Using the listing below, report all lines holding the word "computer".
BEGIN Exercise data
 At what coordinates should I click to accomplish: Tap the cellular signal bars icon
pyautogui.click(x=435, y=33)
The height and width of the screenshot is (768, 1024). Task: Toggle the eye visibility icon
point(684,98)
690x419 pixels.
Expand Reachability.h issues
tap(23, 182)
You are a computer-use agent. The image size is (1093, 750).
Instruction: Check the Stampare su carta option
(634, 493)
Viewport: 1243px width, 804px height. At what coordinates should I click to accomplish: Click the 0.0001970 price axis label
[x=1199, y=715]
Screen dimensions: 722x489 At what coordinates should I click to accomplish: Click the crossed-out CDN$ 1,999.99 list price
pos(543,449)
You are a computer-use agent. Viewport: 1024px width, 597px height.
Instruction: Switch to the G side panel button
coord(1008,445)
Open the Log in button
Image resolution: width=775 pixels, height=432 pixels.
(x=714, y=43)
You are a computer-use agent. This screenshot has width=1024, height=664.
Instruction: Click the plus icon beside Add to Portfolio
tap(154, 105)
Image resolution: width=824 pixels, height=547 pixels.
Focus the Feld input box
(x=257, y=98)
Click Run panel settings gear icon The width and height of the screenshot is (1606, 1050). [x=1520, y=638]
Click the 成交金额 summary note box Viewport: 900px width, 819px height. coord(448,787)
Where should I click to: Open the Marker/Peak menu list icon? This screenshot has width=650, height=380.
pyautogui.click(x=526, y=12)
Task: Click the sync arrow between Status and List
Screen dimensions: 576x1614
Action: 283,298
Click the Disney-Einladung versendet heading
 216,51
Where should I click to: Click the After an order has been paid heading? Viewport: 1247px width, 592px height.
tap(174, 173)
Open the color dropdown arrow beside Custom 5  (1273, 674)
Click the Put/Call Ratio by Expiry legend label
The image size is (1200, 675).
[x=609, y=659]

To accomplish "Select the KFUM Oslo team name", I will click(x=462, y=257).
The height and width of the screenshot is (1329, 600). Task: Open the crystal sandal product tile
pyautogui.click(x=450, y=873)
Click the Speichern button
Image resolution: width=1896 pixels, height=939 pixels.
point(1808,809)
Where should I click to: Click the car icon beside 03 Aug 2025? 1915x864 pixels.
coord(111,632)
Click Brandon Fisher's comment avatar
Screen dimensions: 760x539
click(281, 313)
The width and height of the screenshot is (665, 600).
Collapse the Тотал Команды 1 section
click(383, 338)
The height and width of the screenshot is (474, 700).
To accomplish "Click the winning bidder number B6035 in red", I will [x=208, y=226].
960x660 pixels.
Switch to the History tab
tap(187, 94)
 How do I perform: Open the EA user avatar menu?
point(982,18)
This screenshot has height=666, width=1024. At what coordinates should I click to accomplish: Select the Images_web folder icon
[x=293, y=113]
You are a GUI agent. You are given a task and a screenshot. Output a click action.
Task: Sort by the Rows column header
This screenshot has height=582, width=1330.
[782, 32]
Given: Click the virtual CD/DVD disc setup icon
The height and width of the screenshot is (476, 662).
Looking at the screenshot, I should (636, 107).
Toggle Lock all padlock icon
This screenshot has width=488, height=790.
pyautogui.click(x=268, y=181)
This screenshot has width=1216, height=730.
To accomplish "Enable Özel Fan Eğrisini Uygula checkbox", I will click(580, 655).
END Exercise data
● Output below
You are a computer-use agent. The image size is (1093, 750).
You are a computer-use agent. Viewport: 1024px width, 597px height.
You are a computer-use agent. This screenshot has width=1024, height=664.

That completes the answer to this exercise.